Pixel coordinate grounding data
--- START ---
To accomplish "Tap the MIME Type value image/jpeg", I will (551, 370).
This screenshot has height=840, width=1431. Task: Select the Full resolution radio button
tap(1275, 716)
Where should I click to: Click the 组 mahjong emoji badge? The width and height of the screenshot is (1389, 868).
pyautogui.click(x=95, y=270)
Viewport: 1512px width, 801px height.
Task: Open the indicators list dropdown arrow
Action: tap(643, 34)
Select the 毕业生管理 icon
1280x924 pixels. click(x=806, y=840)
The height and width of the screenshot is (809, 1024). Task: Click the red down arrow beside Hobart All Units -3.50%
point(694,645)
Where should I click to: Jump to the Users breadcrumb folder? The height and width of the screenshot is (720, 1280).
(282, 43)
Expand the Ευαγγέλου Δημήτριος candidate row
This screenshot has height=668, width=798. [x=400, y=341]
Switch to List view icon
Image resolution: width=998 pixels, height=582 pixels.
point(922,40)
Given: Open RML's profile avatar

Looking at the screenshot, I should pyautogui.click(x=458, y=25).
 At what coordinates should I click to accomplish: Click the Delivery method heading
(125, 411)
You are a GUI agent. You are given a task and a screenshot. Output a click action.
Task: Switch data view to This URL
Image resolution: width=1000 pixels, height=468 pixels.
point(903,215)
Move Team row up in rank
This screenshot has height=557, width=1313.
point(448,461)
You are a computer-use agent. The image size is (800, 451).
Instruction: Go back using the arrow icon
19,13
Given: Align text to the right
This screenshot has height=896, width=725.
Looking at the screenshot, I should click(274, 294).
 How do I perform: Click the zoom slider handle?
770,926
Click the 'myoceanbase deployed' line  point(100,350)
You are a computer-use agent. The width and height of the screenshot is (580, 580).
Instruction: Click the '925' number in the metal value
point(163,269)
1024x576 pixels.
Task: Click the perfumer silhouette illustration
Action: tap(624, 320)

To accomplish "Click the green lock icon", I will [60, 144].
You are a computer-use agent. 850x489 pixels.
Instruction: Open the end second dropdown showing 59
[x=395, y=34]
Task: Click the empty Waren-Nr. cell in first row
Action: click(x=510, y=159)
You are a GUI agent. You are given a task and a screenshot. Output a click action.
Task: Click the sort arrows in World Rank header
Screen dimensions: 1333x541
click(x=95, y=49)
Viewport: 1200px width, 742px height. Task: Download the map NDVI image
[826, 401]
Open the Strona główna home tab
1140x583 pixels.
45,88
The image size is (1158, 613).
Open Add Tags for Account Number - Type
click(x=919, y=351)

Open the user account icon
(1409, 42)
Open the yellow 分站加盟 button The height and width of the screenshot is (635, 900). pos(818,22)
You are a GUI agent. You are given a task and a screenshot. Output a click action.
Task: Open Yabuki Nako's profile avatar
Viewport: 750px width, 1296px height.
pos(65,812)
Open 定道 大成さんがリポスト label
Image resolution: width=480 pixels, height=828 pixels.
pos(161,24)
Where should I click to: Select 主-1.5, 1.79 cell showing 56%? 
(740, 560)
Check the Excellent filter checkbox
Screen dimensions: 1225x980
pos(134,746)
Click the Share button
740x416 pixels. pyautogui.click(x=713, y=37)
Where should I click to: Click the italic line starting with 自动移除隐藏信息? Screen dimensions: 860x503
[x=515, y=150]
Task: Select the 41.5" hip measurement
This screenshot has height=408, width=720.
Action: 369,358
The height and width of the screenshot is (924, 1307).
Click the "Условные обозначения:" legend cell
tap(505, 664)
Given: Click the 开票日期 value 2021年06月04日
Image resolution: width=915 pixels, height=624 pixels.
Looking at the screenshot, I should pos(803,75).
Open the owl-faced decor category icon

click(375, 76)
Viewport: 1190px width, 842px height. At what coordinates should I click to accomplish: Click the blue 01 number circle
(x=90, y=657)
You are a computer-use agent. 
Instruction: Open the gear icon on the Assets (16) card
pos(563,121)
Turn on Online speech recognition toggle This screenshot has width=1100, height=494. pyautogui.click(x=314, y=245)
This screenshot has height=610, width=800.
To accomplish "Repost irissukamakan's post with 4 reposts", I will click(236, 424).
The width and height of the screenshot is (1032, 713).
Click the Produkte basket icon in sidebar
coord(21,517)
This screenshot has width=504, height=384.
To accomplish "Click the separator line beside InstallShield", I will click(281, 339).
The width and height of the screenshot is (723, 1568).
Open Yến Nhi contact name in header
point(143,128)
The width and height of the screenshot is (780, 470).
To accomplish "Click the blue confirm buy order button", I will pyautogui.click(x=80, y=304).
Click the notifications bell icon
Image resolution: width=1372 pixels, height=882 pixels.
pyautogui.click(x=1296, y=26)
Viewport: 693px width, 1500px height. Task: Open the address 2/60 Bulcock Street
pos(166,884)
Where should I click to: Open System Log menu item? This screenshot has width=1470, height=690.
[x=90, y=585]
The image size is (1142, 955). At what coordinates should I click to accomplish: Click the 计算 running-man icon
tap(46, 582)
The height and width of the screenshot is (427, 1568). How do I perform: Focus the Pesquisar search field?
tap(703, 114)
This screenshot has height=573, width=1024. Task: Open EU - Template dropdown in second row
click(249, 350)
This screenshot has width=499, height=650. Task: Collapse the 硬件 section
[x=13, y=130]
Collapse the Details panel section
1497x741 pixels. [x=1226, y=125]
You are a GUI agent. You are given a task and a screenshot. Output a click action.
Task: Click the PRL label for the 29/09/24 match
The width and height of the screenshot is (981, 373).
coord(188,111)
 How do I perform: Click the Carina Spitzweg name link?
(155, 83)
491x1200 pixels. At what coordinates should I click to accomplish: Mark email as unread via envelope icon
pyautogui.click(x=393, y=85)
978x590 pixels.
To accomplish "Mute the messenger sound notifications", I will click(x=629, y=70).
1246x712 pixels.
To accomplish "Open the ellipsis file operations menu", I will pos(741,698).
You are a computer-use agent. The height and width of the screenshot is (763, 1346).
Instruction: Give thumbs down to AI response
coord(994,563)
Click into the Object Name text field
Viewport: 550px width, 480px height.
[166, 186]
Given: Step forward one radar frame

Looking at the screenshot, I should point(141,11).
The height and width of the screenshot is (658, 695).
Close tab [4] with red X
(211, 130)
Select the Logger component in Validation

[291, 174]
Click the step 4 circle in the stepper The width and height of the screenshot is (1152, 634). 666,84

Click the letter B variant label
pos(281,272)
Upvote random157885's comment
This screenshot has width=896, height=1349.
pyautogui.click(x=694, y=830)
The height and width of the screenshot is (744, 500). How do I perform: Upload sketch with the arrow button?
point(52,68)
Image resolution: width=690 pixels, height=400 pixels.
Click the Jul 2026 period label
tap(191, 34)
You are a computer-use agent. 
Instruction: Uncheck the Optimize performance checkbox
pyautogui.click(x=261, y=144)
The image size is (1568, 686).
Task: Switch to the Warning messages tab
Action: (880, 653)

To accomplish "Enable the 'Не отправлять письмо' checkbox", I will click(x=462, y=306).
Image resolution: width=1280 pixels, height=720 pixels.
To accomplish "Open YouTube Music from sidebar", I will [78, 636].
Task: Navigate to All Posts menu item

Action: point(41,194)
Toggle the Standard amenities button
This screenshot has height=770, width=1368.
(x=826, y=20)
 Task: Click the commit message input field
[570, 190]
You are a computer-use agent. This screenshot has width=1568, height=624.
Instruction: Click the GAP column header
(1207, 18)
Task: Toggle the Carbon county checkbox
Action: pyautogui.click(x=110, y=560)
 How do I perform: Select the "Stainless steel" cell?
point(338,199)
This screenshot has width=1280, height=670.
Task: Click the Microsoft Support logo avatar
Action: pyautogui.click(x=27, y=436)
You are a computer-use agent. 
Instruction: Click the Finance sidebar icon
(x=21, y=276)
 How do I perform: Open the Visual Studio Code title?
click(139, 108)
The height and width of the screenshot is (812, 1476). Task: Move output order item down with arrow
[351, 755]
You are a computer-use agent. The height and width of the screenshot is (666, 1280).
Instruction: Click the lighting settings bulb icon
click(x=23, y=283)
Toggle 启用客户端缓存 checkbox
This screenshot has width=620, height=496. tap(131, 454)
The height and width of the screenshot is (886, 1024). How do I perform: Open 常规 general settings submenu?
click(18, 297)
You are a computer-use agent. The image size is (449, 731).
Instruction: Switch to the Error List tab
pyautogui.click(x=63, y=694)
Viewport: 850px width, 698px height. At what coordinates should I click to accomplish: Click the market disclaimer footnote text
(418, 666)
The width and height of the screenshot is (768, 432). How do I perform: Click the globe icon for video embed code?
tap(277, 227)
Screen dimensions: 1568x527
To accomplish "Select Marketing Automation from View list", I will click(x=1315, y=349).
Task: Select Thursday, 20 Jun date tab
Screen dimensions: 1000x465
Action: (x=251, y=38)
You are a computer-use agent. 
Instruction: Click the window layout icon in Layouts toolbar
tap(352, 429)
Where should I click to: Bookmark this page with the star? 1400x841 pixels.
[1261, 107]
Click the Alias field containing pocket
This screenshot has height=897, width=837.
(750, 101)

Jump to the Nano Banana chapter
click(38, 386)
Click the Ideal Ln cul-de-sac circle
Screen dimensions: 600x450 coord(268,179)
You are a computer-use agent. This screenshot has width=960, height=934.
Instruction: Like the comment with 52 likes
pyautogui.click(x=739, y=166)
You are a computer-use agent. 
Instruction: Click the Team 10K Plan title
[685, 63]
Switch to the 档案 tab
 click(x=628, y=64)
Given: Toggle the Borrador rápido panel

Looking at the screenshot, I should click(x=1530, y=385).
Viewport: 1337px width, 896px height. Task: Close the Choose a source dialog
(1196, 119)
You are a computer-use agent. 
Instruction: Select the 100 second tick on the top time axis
--- END ---
## Task details
The answer is the lines above between the line holding "Delivery method heading" and the line holding "Click the 'myoceanbase", inclusive, each written out exactly, and no others.

## Solution
 At what coordinates should I click to accomplish: Click the Delivery method heading
(125, 411)
You are a GUI agent. You are given a task and a screenshot. Output a click action.
Task: Switch data view to This URL
Image resolution: width=1000 pixels, height=468 pixels.
point(903,215)
Move Team row up in rank
This screenshot has height=557, width=1313.
point(448,461)
You are a computer-use agent. The image size is (800, 451).
Instruction: Go back using the arrow icon
19,13
Given: Align text to the right
This screenshot has height=896, width=725.
Looking at the screenshot, I should click(274, 294).
 How do I perform: Click the zoom slider handle?
770,926
Click the 'myoceanbase deployed' line  point(100,350)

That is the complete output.